### Stored data
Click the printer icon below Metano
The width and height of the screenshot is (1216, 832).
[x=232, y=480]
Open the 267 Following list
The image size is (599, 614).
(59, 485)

==

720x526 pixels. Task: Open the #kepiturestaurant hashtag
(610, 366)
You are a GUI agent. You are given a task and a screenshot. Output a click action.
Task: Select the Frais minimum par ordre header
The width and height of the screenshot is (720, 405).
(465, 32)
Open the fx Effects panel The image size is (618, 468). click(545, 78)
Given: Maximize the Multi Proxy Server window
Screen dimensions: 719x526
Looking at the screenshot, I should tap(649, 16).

==

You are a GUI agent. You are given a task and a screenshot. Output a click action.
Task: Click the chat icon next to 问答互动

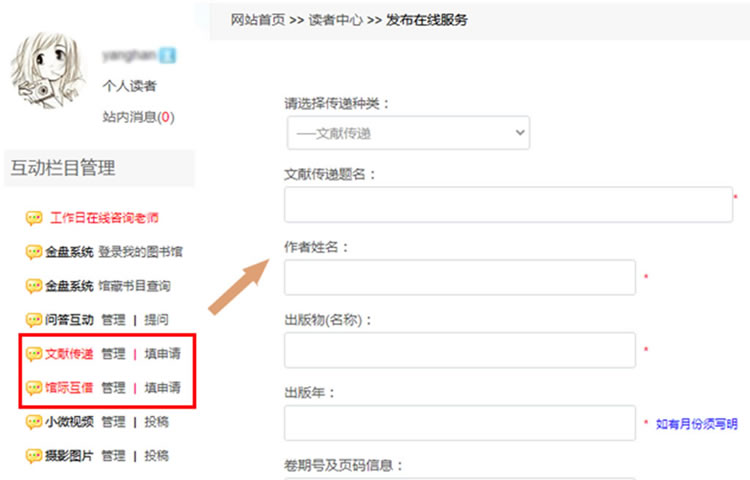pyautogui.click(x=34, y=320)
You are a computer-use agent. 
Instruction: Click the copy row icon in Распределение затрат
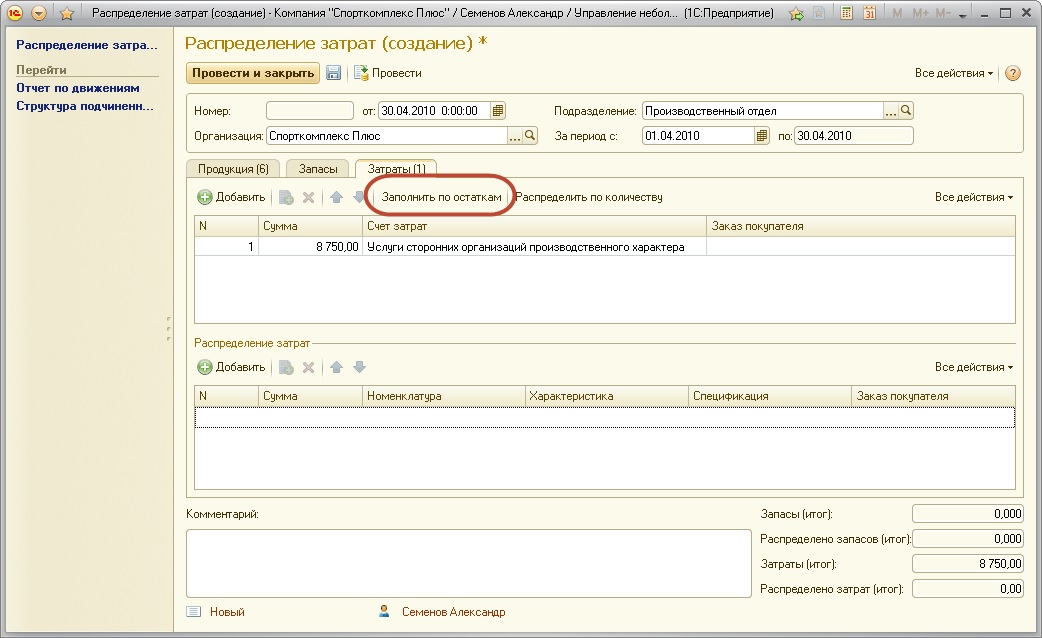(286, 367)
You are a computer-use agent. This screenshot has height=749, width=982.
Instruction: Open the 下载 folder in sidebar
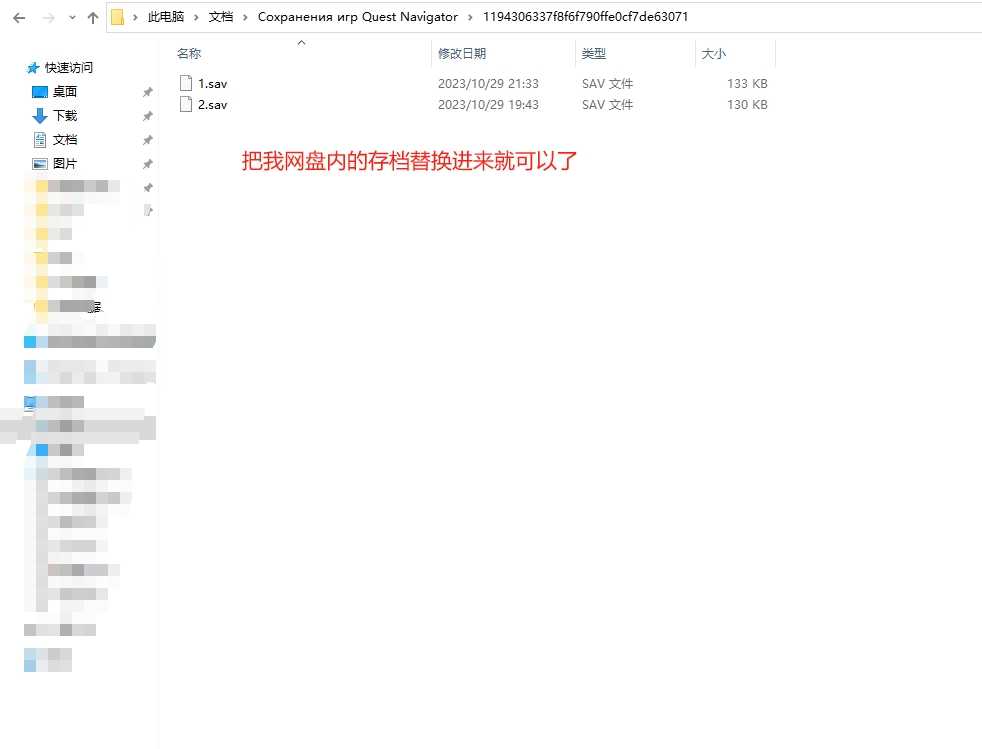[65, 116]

### Your assignment
For the entries above, count the lines that contain the string "computer", and state that number without further comment.

### Exercise output
2